Monday, June 7, 2010

In Arizona case, school district and medical experts in conflict over boy's autism diagnosis

From The Arizona Republic:


A frustrated teacher and a child struggling with autism have combined for a tumultuous year for the Brunos.

The Gilbert family spent months caught in an escalating dispute with Gilbert Public Schools officials about their son's disorder - autism - and his need for special services to help him succeed in school.

Their battle represents a long-standing divide between the educational and medical worlds, in which experts dispute the diagnoses of child disorders and the therapies kids need to do well in school.

Valley doctors say the Brunos are among dozens of families who get caught in the middle.

The Brunos' story began when Luke (pictured), now 6, was in preschool two years ago.

Luke struggled then with potty training, sometimes ran away, hated loud noises and refused to accept what seemed like minor changes in routine, recalls his mother, Courtney Bruno.
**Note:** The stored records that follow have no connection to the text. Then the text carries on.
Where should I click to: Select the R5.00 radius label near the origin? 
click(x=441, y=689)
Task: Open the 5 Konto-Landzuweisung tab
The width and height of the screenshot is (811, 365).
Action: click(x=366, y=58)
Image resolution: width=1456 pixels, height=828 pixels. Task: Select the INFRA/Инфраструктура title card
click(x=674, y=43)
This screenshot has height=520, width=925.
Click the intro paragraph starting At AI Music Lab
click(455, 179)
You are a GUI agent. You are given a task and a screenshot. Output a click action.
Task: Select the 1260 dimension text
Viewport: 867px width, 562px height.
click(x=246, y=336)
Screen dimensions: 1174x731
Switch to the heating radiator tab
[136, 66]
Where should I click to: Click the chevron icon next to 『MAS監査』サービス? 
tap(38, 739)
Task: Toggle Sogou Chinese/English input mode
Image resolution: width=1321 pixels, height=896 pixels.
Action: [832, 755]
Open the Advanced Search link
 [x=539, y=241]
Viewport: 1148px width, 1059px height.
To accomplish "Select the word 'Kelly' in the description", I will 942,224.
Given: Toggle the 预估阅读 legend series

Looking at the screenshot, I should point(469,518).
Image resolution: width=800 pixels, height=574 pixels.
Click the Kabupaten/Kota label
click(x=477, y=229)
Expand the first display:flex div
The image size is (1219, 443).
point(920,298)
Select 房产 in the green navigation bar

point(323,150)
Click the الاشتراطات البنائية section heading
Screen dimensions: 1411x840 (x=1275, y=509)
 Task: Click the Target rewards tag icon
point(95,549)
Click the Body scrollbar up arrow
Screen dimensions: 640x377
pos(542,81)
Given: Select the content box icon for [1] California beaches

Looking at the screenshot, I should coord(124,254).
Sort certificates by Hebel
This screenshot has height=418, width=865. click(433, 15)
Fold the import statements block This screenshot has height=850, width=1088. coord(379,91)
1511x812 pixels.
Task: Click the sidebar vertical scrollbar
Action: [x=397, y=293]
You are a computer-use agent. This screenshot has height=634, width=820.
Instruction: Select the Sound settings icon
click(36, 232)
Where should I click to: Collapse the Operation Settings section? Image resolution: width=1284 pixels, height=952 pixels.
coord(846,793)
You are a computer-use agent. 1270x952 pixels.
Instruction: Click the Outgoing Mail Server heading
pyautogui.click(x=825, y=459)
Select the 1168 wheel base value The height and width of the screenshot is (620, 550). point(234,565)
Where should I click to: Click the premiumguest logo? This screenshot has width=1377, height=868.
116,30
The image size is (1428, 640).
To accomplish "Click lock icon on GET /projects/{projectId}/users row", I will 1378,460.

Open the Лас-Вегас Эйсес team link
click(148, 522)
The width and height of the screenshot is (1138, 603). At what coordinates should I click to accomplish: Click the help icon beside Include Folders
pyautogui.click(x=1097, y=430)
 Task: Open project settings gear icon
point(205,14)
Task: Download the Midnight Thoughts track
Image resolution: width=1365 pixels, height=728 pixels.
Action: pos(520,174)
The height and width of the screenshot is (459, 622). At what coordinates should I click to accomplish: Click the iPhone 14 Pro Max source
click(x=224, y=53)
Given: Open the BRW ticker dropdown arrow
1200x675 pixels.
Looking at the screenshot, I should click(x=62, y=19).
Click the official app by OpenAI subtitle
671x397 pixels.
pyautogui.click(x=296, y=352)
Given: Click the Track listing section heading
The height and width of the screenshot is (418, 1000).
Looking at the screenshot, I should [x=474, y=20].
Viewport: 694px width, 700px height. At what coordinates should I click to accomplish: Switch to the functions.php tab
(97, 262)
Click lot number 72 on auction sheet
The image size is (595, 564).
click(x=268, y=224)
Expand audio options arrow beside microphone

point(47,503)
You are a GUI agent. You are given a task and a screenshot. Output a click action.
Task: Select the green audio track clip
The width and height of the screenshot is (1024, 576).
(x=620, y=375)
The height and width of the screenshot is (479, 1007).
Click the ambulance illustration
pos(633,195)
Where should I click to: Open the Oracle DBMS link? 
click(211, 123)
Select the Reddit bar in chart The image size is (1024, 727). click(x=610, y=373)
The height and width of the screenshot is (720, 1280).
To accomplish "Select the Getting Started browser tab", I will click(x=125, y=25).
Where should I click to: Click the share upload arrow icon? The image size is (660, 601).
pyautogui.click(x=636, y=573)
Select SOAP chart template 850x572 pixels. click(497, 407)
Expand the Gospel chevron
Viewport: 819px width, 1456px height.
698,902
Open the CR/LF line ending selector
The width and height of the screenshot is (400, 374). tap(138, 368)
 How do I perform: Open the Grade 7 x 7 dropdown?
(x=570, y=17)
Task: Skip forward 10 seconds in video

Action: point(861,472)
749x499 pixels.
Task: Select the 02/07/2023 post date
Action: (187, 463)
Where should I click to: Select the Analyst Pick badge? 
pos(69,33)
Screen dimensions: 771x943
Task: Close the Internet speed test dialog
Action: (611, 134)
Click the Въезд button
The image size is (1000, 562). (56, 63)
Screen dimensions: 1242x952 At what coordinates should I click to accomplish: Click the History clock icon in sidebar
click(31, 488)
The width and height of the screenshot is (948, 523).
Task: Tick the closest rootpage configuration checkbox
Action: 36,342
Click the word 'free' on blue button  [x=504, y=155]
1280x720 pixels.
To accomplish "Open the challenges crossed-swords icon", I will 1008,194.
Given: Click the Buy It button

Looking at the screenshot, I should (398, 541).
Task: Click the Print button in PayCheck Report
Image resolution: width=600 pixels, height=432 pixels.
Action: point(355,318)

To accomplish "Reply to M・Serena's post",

He would, for example, throw a tantrum when his breakfast of oatmeal with hot water and milk wasn't made the same way every day. He shied from affection.

The Brunos took Luke for testing at the Melmed Center in early 2009 after they were asked by Gilbert school staff to withdraw him from preschool because of his behavior.

Experts thought Luke likely had "high-functioning autism."

But the preschool staff at Patterson Elementary determined Luke had skills delays and created an Individualized Education Plan.

The federal document detailed services and goals children like Luke need to do well, including a routine for using the bathroom to reduce accidents.

In May 2009, the team decided he had met the goals of his plan. His family asked for a new review, but Bruno said school-district officials declined, saying Luke was fine.

In October, two months after Dr. Daniel Kessler of St. Joseph's Hospital and Medical Center confirmed autism, it was clear Luke wasn't fine.

The kindergarten teacher complained repeatedly in e-mails to Bruno of Luke's misbehaviors - spitting, hitting, throwing sand at other children and defecating in the classroom.

The teacher also said Luke seemed "defiant" but she didn't believe it was because Luke had autism.

Her e-mails showed growing frustration while Bruno's responses showed she tried to educate the teacher about autism and the behavior that sometimes came with it.

In November, a team of educators created a new Individualized Education Plan that acknowledged Luke had some sort of health impairment.

Bruno said then she was seeking a review by a child psychologist, Dr. Joseph Gentry, but asked the school to do its own behavioral analysis first. She said the school staff refused, asking for Gentry's assessment.

In March, Gentry confirmed autism. The education team created an IEP to address autism.

A week later, Luke's teacher wrote to Bruno, "I don't even want him in my classroom to be honest with you."

Bruno filed a formal complaint with the U.S. Department of Education's Office for Civil Rights to investigate discrimination. The teacher was placed on temporary leave as punishment.

School officials cannot discuss individual cases publicly because of the federal Family Educational Rights and Privacy Act.

But Gilbert Public Schools officials acknowledged that, in general, educational assessments often differ from medical opinions.

"It is confusing for families to have a diagnosis in their hands and come to the school and have the school do a little bit of a different process," said Dr. Julene Robbins, the district's lead child psychologist. "We want to try to verify that diagnosis is true, but also, we have to measure by state law and federal law how that (disability) impacts their education."

That requires a series of tests and observations, she said.

Arizona special-education law says that to be diagnosed with autism, the child's disorder must "adversely affect educational performance."

Children with mild disorders may have great test scores but struggle socially.

"Academics are just part of education," Gentry said. "Social skills, self esteem - all of those things are part of what education is all about."

Kessler said children with autism need special therapy to learn social behaviors.

"Many schools seem to think that if we integrate a child with autism into a mainstream . . . classroom and present them with models of mainstream behavior, that the child with autism will learn those through osmosis," Kessler said.

"That doesn't happen. You have to have role play, you have repetition, you have practice."

Bruno believes her family's struggle this year was preventable.

"If (the staff) had accepted the diagnosis and put him in a school with appropriate supports, such as an inclusion program . . . this would have been avoided," Bruno said.

"By the end of the school year with the new plan and supports, he was doing phenomenally and had virtually no issues or accidents the last few weeks - a month before school ended."